A música existe, se faz vigente na vida das pessoas desde muito cedo. Ainda dentro do ventre de sua mãe, a criança tem seu primeiro contato com os sons, com os batimentos cardíacos e aqueles advindos do próprio corpo. Ao nascer, se defronta com outros, com os sons do mundo que o cerca e aqueles próprios da natureza. Durante seus primeiros anos, por dia e dias ouve sua mãe cantarolando com a voz doce e suave, cresce e percebe que o mundo a sua volta é regido pela musicalidade. A música está nos cânticos de ninar, nas brincadeiras, nos brinquedos sonoros, está nas danças, nos momentos fúnebres, nas lutas e ainda funciona como marco em certos momentos. Ela está na vida, nos costumes e tradições de um povo, nas festas e recordações especiais.  A música é simplesmente assim, algo que contribui, auxilia e colabora com a fixação de algumas regras, que possibilita certos aprendizados e ainda ajuda na coordenação.

A música está presente em diversas situações da vida humana. Existe música para adormecer, música para dançar, para chorar os mortos, para conclamar o povo a lutar, o que remonta à sua função ritualística. Presente na vida diária de alguns povos, ainda hoje é tocada e dançada por todos, seguindo costumes que respeitam as festividades e os momentos próprios a cada manifestação musical. Nesses contextos, as crianças entram em contato com a cultura musical desde muito cedo e assim começam a aprender suas tradições musicais. (RCNEI, 1998, p.47)

A música lança o homem no tempo, faz retomar a lembrança de sentimentos e marcar períodos. Pode- se dizer que é uma ótima ferramenta no processo de aprendizagem, que se liga à vida, assinala histórias, exprime as memórias das pessoas, da sociedade, do povo, marca presença no agora, no ontem e no futuro.

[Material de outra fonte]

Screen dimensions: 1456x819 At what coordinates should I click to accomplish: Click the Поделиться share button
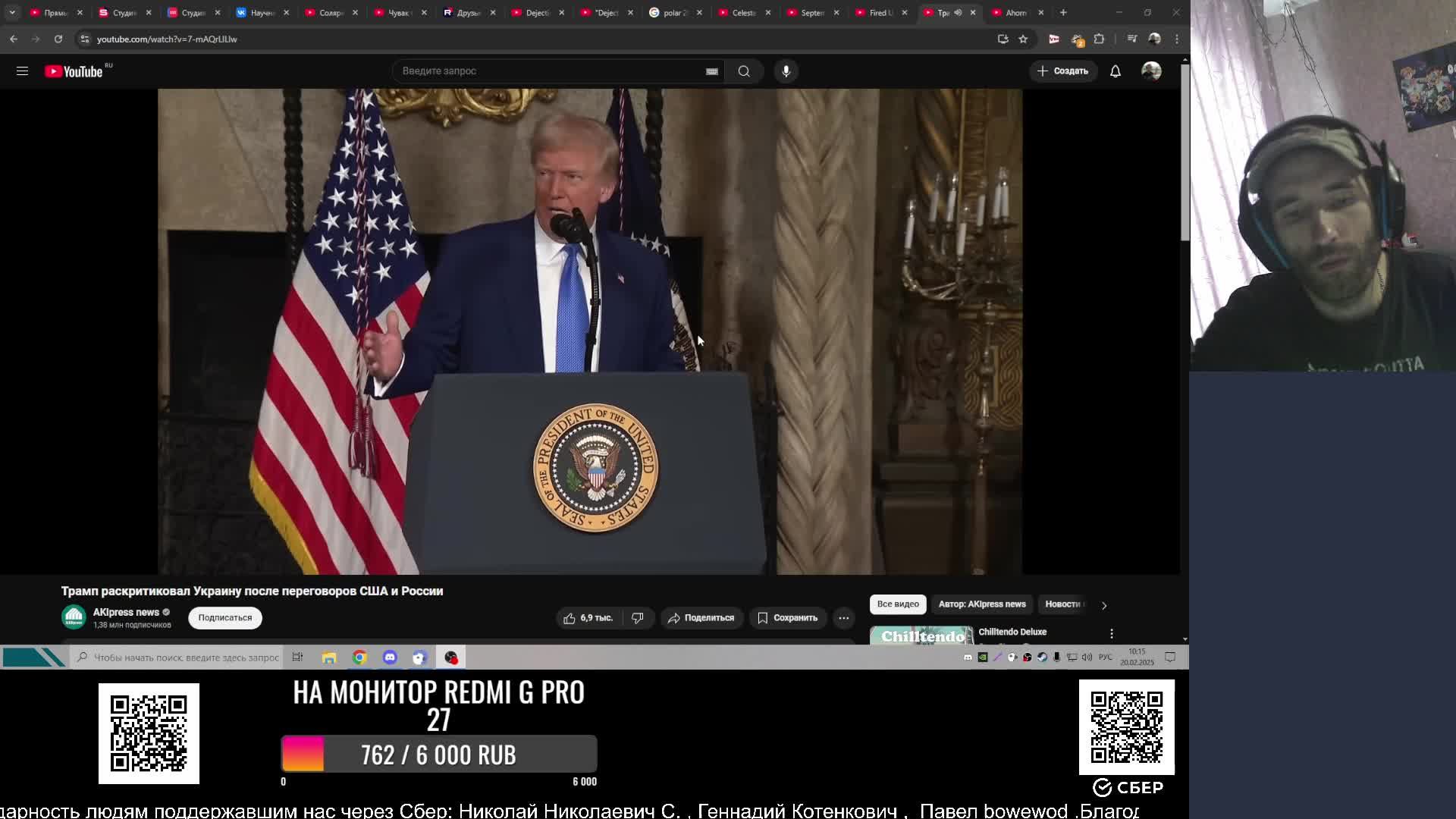(x=701, y=618)
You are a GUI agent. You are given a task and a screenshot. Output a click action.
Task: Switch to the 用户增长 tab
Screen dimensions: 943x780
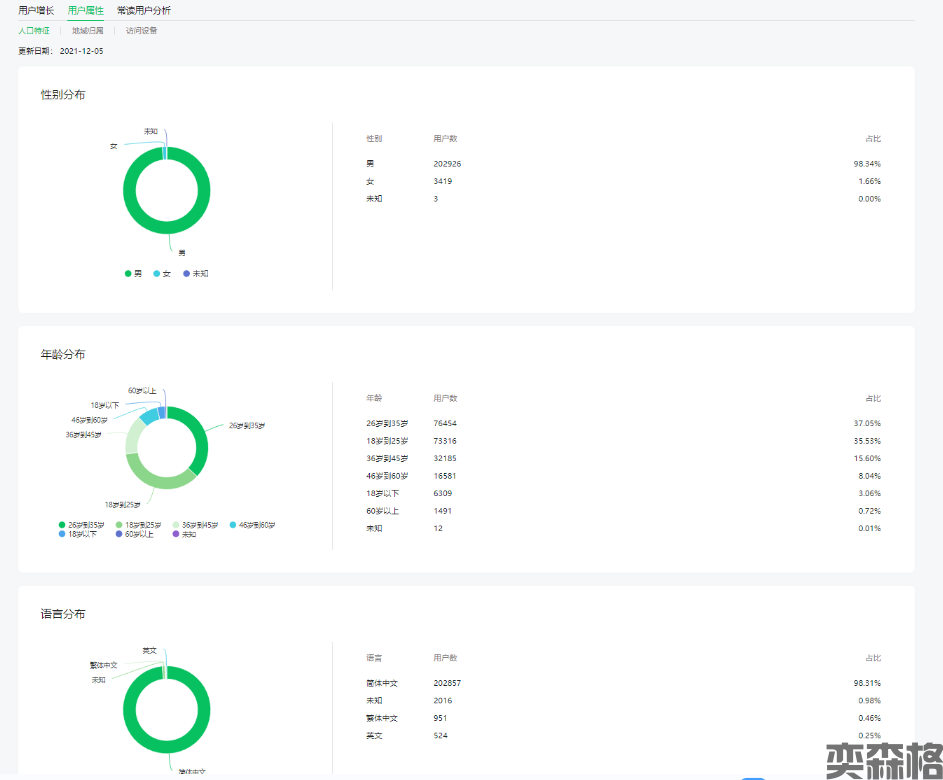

É algo que se faz inegável, que em certos pontos contribui na constituição do homem, no aprendizado das crianças, que colabora com a criatividade, com a sensibilidade e a imaginação.

Desde o nascimento entramos em contato com os sons, desde que nascemos já estamos predispostos aos sons e as composições, esse é o início do mundo da linguagem; por esse motivo, essa relação precoce favorece inegavelmente o desenvolvimento de nossas aptidões cognitivas, linguísticas e motoras (CÍCERO, Apud SIMIONATO e TOURINHO, 2007, p.370).

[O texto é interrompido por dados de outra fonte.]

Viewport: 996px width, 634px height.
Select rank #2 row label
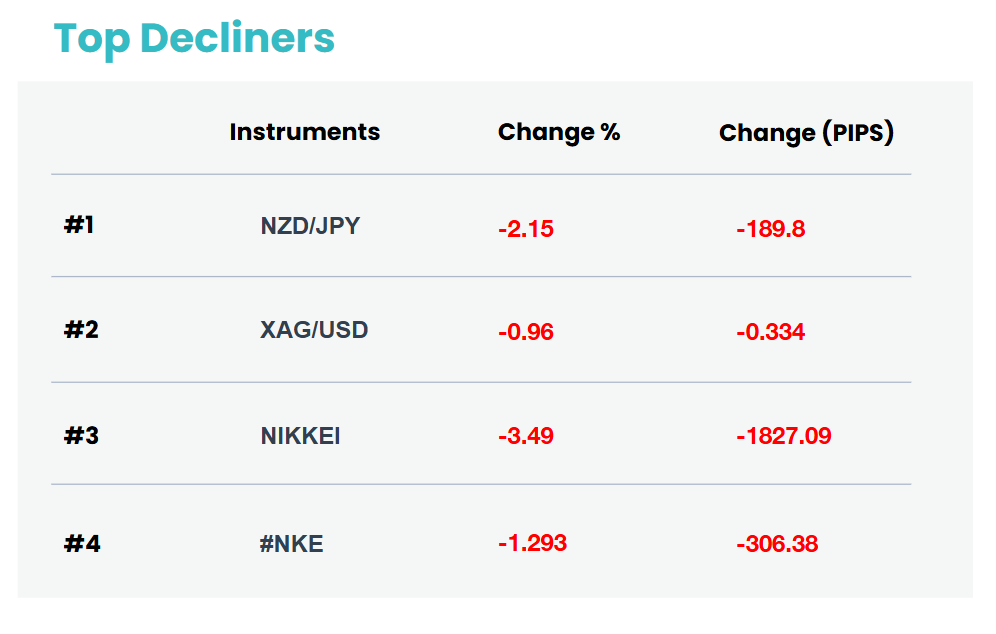(x=81, y=330)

Para se trabalhar com a educação infantil, se faz necessário o uso de certos materiais, a escuta de determinadas obras musicais que favorecem experimentos, noções de som e silêncio, além da meditação a respeito da música como obra cultural do ser humano.

O exercício musical pode ocorrer através de brincadeiras, atividades lúdicas que colaboram com a inteligência, canções dos mais variados tipos, emprego de músicas com o bater de palmas, com o emprego de gestos, de imitações e  a expressão corporal, mas para isso caberá ao educador saber o momento oportuno para despertar a curiosidade, à vontade nos alunos em empregar a música como auxiliar no aprendizado.

No Brasil a música vem acolhendo inúmeros objetivos pautados na educação infantil e isso tem colaborado com o desempenho de hábitos saudáveis, melhores condutas, boas atitudes, além de incutir nos alunos datas comemorativas importantes, datas históricas e tradições, sem falar o quão é proveitoso para sua expressão corporal.

O tema desta pesquisa justifica-se por perceber que a música é de extrema importância na educação infantil, pois colabora com o avanço didático, garante benefícios para parte cognitiva, social e emotiva.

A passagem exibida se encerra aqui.